Texto para leer
Sin embargo, estas decisiones deberían ser cada vez más justificadas, es decir, para utilizar la palabra maldita en el arbitraje local: motivadas. No como un prurito formal, sino como una garantía. Me explico.
Si un centro considera que a raíz de las audiencias y de la mayor “complejidad” que ha adquirido la controversia, se requiere un alza en los gastos arbitrales, debería ello fundarse en por lo menos dos variables: (i) la acreditación objetiva de ese incremento, no la mera subjetividad o discrecionalidad; y (ii) el anclaje en las cuantías reclamadas, no deducirlas, es decir, no puede sobreentenderse que la disputa ahora tiene un mayor reclamo cuantificable porque “así parece”, no. Se debe ceñir al principio de iniciativa de demanda privada y de los montos contenidos en ella, no se pueden hacer cálculos multiplicadores que parecieran que sólo busca añadir “valor” a la disputa para que se suban los gastos a solicitar a las partes.
Estamos, cuidado, cruzando en ese caso la delgada línea constitucional del acceso a la justicia y el debido proceso, y no me refiero a cuestiones “procesalísticas”, sino a garantías constitucionales que también deben respetarse al interno de los procedimientos administrativos alrededor de un arbitraje, como el que está referido a los costos. Esos procedimientos de trámite son relevantes y no están exentos de un respeto a esas garantías.
- El árbitro “caserito”
Dentro de las peculiaridades de los nombramientos arbitrales, no deja de sorprender el caso del árbitro que, habiendo participado activamente en un arbitraje que culminó con archivamiento (sin pronunciamiento sobre el fondo), pero que tuvo participación directa en las decisiones probatorias interlocutorias y en la decisión de costos contra la parte antagonista, vuelva a ser designado por la parte que lo nombró en el primer arbitraje -en el que se formó una opinión del caso-.

Datos

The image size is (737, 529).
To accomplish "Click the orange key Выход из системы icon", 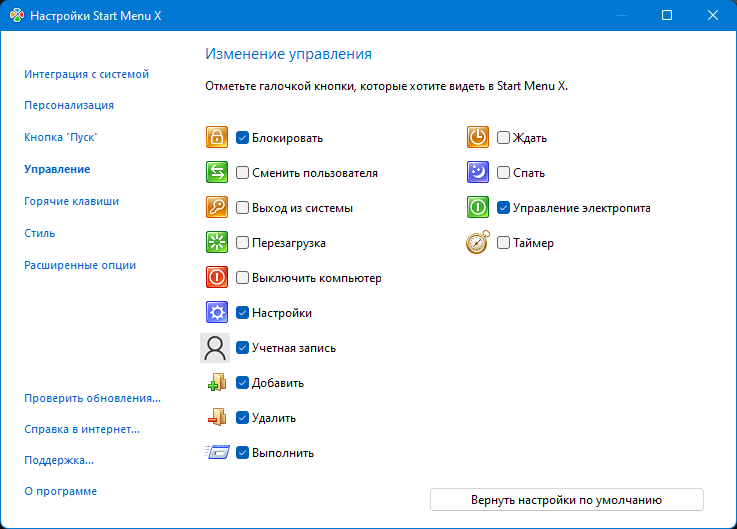I will point(217,208).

Indicación
Transcribe íntegro, por favor, el texto sobre arbitraje, sin alterar nada. El listado es material aparte.

Respuesta
Sin embargo, estas decisiones deberían ser cada vez más justificadas, es decir, para utilizar la palabra maldita en el arbitraje local: motivadas. No como un prurito formal, sino como una garantía. Me explico.
Si un centro considera que a raíz de las audiencias y de la mayor “complejidad” que ha adquirido la controversia, se requiere un alza en los gastos arbitrales, debería ello fundarse en por lo menos dos variables: (i) la acreditación objetiva de ese incremento, no la mera subjetividad o discrecionalidad; y (ii) el anclaje en las cuantías reclamadas, no deducirlas, es decir, no puede sobreentenderse que la disputa ahora tiene un mayor reclamo cuantificable porque “así parece”, no. Se debe ceñir al principio de iniciativa de demanda privada y de los montos contenidos en ella, no se pueden hacer cálculos multiplicadores que parecieran que sólo busca añadir “valor” a la disputa para que se suban los gastos a solicitar a las partes.
Estamos, cuidado, cruzando en ese caso la delgada línea constitucional del acceso a la justicia y el debido proceso, y no me refiero a cuestiones “procesalísticas”, sino a garantías constitucionales que también deben respetarse al interno de los procedimientos administrativos alrededor de un arbitraje, como el que está referido a los costos. Esos procedimientos de trámite son relevantes y no están exentos de un respeto a esas garantías.
- El árbitro “caserito”
Dentro de las peculiaridades de los nombramientos arbitrales, no deja de sorprender el caso del árbitro que, habiendo participado activamente en un arbitraje que culminó con archivamiento (sin pronunciamiento sobre el fondo), pero que tuvo participación directa en las decisiones probatorias interlocutorias y en la decisión de costos contra la parte antagonista, vuelva a ser designado por la parte que lo nombró en el primer arbitraje -en el que se formó una opinión del caso-.